= PROBLEM TO SOLVE =
As the answer, return precisely the lines from the one containing "The image size" to the final line of the material below, inclusive, and omit every picture.

══════════════════════════════

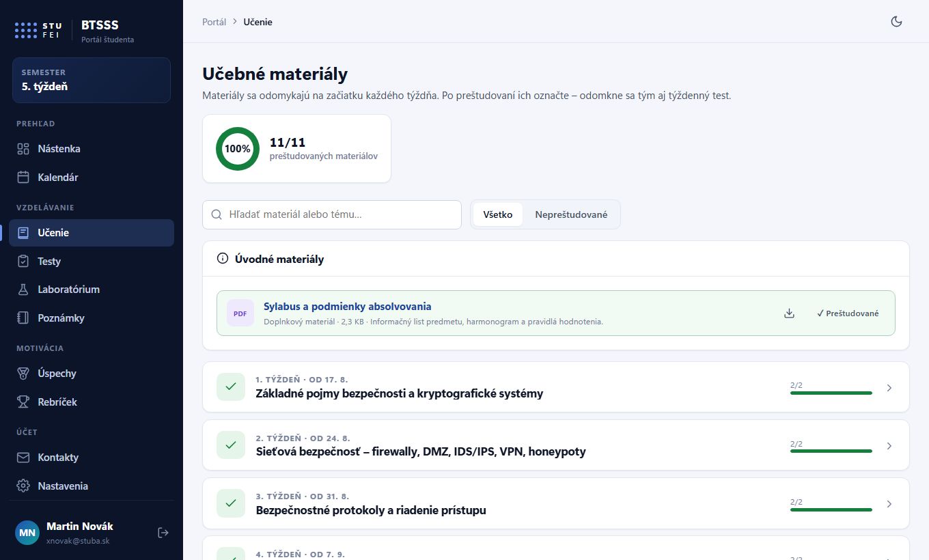929x560 pixels.
Task: Select the Nepreštudované filter
Action: [571, 214]
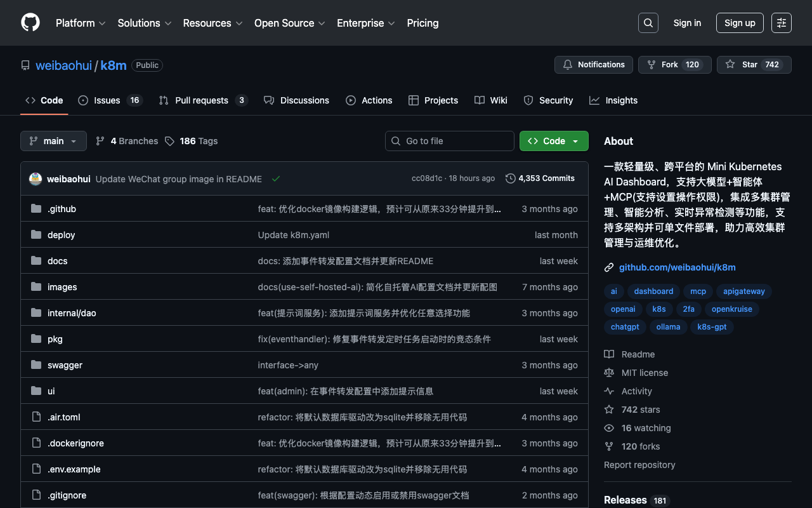Open the internal/dao folder

(x=72, y=313)
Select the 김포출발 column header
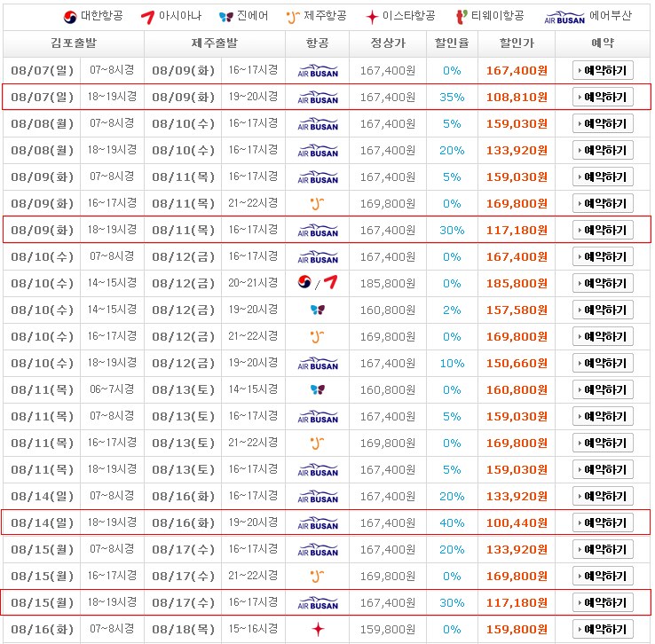 coord(74,43)
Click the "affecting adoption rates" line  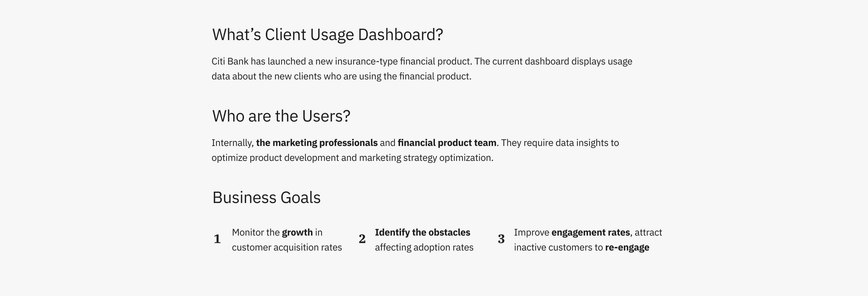tap(424, 247)
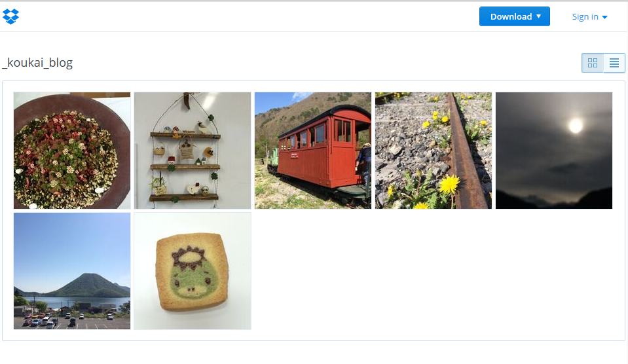Open the mountain and lake photo
Viewport: 628px width, 364px height.
tap(72, 271)
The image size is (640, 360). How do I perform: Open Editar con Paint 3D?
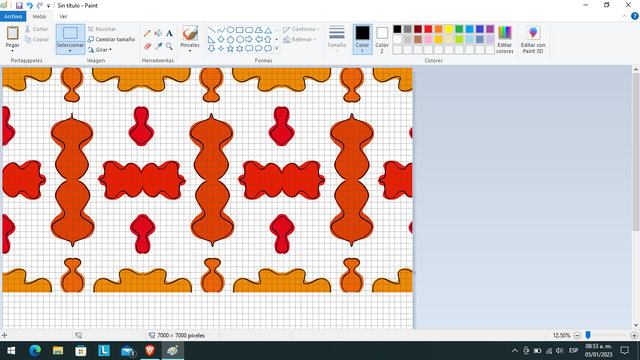(x=533, y=40)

══════════════════════════════

= ANSWER SECTION =
The image size is (640, 360). How do I perform: Open Editar con Paint 3D?
(x=533, y=40)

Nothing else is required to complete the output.